⑼地獄の釜

 日曜の夜、客が来た。

 事前のアポイントも無く、まるで迎え入れられるのが当然みたいな尊大な態度で、勝手に扉を押し開けて事務所に乗り込んだ。


 湊は事務室でメール整理に追われていた。休んでいた期間の遅れを取り返すつもりで打ち込んでいたので、その男の声が聞こえた時には溜息が漏れた。


 キーボードを打つ手を止め、湊は眉を顰めた。

 鍵は閉めている筈だった。来客の予定は無い。

 湊は席を立ち、応接室に向かった。


 侑は不在で、事務所は湊一人きりだった。


 男は、ブランドのスーツに肥えた体を包み込み、顔から吹き出す脂汗をハンカチで拭っている。真冬だと言うのに、マラソンでもして来たのだろうか。

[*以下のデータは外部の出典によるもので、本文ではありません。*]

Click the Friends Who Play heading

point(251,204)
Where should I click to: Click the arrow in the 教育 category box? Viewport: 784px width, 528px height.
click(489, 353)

 男は促してもいないのに、王様みたいにソファに座った。其処は侑の定位置だった。苛立ちと嫌悪感が込み上げて来て、奥歯を噛み締めて如何にか堪える。




「いらっしゃる予定はありませんでしたよね?」




 念の為に訊ねると、男はにかにかと笑った。

 酒精が漂っている。餅みたいに垂れ下がった頬、不健康そうな厚い唇から黄ばんだ歯列が見える。




「寂しがっているかと思ってね」




 はあ?

 湊は後ろ手に扉を閉じながら、男を睨んだ。

 この男はエンジェル・リードのおこぼれを狙うハイエナの一人で、目利きは良いが、酒癖が悪く、湊を少女だと思っているのか執拗に絡んで来るのだ。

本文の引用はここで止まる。